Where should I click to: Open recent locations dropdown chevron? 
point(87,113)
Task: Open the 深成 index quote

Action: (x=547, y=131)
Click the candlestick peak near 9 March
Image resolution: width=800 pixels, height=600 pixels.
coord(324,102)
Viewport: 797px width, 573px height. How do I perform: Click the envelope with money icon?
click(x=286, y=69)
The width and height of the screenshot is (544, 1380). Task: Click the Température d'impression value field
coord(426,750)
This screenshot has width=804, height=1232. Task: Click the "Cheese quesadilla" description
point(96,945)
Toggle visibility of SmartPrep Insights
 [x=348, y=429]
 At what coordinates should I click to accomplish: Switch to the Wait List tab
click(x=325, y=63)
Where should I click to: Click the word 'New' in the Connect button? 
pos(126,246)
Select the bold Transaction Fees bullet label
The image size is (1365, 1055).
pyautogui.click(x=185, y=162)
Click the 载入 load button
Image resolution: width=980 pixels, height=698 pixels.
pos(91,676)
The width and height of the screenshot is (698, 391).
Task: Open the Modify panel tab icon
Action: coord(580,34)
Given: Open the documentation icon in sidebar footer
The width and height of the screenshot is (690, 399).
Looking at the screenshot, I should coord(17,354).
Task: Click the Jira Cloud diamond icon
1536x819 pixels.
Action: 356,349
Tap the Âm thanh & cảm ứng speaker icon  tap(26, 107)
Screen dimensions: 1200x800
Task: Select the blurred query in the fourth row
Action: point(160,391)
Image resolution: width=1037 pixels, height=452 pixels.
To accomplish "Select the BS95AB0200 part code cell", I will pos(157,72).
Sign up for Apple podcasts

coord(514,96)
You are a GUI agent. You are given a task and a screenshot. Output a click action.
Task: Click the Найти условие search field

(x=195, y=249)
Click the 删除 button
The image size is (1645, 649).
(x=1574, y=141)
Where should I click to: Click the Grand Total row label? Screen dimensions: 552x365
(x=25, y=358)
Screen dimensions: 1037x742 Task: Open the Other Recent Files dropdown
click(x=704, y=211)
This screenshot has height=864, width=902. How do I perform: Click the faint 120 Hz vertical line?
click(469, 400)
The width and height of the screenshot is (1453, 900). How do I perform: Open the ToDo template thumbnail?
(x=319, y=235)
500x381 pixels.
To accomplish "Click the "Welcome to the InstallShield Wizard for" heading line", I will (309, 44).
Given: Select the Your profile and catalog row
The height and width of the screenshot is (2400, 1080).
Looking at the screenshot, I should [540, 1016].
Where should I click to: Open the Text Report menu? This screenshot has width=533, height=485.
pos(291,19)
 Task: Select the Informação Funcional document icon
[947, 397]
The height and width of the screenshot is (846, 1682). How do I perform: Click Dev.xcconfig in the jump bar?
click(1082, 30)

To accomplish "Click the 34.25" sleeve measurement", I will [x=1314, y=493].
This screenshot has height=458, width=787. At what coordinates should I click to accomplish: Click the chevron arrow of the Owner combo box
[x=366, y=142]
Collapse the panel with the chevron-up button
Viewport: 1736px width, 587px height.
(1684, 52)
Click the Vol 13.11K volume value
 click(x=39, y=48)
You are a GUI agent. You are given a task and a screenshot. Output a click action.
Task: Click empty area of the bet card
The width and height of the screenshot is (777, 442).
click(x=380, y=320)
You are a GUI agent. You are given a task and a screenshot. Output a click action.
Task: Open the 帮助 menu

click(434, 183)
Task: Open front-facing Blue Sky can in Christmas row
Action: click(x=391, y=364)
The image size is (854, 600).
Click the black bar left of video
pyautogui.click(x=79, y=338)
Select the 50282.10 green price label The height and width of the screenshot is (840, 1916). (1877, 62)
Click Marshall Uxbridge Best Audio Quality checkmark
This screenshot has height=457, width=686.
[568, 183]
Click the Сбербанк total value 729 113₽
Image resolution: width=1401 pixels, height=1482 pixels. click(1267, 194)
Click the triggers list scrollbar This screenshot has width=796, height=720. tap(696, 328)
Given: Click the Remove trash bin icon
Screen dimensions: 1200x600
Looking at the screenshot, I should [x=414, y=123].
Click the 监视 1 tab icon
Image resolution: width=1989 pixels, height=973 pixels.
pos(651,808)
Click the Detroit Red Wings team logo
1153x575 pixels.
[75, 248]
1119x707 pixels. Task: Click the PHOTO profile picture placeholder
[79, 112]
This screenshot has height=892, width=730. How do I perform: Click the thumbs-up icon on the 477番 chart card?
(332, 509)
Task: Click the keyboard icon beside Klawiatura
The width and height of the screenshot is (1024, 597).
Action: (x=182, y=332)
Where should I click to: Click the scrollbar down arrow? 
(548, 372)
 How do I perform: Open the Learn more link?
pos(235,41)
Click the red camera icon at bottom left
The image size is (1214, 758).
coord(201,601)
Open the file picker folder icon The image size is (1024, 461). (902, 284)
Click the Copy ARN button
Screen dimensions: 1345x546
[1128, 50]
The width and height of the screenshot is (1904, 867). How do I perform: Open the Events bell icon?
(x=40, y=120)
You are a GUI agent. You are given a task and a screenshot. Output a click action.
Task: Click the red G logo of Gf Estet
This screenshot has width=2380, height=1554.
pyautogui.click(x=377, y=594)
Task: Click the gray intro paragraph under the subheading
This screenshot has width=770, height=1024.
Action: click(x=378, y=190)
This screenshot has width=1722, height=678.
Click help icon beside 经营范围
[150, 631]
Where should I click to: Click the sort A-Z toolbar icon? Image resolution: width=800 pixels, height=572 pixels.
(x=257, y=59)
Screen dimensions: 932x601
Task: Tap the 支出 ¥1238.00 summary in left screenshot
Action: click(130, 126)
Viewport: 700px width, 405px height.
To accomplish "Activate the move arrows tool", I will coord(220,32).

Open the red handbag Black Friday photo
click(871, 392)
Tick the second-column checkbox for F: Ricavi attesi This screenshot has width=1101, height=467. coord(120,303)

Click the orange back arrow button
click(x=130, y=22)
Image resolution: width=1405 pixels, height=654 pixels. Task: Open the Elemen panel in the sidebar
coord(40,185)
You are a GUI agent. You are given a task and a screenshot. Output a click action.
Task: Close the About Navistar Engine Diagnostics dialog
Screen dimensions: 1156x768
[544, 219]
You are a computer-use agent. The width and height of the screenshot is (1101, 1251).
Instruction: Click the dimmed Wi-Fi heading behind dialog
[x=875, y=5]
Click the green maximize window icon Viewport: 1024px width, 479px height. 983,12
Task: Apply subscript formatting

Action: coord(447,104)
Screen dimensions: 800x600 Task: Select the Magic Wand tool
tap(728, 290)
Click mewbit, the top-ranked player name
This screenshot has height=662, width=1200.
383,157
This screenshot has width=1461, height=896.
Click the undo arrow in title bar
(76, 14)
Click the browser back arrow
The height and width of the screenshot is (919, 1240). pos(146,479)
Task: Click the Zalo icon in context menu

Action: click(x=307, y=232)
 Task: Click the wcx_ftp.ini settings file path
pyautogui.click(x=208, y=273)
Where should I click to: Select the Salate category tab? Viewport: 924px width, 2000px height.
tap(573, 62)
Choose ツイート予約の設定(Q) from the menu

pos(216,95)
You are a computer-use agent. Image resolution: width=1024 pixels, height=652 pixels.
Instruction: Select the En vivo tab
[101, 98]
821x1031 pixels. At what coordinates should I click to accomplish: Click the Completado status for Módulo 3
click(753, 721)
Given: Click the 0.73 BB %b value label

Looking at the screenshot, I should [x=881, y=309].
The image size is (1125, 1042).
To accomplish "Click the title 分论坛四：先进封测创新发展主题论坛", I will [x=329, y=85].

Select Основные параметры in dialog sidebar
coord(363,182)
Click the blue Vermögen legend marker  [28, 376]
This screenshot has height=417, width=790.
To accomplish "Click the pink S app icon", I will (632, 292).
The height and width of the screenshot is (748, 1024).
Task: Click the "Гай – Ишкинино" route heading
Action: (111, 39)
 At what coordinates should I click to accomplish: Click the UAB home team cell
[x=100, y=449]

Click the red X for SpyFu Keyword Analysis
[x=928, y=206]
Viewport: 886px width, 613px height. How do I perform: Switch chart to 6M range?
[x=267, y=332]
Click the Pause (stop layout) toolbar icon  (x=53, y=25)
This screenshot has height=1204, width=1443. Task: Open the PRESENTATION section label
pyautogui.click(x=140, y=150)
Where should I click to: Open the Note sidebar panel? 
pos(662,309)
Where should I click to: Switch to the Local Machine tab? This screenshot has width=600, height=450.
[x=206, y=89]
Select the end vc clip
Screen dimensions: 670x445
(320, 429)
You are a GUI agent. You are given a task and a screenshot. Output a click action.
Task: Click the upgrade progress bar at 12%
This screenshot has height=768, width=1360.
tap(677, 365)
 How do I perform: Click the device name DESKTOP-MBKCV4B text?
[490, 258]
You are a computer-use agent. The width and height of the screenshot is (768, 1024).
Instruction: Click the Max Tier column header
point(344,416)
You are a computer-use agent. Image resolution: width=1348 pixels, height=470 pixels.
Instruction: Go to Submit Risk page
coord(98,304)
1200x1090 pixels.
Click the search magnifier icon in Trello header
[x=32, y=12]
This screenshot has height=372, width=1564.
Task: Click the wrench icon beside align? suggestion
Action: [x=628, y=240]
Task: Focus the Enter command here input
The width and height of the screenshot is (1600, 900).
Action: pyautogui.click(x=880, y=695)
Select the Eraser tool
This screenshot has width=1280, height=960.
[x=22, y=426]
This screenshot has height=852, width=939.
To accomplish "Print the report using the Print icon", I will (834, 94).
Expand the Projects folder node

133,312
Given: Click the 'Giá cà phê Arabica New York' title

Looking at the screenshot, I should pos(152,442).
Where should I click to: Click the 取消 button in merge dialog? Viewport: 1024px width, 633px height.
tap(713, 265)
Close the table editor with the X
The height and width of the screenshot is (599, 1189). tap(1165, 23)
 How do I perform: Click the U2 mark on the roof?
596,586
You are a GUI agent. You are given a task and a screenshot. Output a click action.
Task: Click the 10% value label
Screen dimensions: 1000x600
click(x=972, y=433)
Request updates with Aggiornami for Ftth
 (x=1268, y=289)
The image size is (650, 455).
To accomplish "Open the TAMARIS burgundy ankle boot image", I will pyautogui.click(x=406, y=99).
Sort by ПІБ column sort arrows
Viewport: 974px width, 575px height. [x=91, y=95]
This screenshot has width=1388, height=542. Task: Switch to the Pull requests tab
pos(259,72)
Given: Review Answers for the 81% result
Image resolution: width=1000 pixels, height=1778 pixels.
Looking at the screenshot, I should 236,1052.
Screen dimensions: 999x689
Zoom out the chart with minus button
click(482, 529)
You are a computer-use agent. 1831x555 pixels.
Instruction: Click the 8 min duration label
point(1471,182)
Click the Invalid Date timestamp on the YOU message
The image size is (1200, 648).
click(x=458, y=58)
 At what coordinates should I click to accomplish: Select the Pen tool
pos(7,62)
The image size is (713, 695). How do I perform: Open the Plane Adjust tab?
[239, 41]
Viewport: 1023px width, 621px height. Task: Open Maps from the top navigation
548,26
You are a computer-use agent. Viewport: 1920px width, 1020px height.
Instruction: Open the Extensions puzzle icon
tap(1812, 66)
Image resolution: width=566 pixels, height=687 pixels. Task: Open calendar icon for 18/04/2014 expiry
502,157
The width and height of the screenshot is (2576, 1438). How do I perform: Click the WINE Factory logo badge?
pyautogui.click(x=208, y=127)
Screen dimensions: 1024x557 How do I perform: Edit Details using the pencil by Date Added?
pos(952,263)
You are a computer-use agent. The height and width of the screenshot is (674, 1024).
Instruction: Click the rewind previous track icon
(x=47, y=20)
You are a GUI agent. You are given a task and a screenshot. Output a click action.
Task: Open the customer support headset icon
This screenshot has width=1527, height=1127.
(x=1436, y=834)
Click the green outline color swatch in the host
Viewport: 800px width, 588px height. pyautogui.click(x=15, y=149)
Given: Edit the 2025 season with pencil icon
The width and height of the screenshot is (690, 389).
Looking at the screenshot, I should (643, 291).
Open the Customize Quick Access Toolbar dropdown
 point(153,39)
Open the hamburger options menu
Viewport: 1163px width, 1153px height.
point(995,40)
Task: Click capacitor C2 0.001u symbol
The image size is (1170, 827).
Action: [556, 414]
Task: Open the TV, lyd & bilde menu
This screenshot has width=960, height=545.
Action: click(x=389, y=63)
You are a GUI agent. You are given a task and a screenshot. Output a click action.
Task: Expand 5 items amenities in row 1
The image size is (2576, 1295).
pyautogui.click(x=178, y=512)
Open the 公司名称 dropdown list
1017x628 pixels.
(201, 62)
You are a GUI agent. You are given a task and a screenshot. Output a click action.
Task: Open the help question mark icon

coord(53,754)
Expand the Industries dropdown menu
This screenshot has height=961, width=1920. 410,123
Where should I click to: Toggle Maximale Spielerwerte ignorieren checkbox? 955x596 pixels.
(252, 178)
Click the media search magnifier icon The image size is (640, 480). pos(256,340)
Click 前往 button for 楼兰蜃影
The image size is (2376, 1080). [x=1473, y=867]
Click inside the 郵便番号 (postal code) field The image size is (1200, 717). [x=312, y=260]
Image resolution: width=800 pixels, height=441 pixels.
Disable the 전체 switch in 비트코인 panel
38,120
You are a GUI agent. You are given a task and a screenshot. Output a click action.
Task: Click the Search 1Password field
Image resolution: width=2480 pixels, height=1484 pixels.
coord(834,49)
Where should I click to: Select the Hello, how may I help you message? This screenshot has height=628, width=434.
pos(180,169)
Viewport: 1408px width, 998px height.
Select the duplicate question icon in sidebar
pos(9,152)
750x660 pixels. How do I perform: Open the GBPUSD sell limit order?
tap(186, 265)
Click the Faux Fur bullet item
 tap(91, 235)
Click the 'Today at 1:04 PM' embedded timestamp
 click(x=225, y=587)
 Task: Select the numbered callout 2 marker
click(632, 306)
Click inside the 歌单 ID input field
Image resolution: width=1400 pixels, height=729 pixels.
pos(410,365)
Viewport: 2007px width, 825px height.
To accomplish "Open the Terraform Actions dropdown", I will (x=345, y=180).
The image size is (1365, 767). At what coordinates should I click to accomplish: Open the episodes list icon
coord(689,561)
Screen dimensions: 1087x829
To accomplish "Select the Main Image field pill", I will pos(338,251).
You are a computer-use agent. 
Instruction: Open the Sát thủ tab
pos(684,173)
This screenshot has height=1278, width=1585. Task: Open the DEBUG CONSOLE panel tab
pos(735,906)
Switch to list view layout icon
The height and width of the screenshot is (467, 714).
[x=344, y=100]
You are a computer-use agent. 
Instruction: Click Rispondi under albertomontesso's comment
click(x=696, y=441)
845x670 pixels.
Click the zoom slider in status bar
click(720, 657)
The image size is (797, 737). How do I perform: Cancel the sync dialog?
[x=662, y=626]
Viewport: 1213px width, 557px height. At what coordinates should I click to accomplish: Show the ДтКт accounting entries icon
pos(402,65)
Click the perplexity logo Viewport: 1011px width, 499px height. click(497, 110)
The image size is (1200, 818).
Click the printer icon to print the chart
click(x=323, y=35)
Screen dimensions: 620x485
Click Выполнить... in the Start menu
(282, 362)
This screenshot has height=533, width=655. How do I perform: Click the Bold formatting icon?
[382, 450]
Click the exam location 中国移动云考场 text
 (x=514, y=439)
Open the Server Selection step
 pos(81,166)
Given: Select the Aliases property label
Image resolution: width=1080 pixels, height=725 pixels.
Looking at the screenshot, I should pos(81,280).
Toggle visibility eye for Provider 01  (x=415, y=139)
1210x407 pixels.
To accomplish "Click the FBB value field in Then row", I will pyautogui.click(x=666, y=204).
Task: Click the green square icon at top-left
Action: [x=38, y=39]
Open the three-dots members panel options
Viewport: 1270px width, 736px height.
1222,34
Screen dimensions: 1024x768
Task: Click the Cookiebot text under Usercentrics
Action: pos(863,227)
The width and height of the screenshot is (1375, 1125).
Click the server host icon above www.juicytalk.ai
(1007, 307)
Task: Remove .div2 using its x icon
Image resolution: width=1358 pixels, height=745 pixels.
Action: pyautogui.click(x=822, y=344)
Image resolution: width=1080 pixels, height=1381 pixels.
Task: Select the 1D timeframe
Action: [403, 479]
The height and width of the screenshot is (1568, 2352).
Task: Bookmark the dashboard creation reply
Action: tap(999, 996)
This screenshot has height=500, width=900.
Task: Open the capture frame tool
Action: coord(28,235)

### Exercise prompt
If the string "input" is in a line of the entries, pick that line out.

### Solution to the exercise
Task: Focus the Enter command here input
Click inside the 歌单 ID input field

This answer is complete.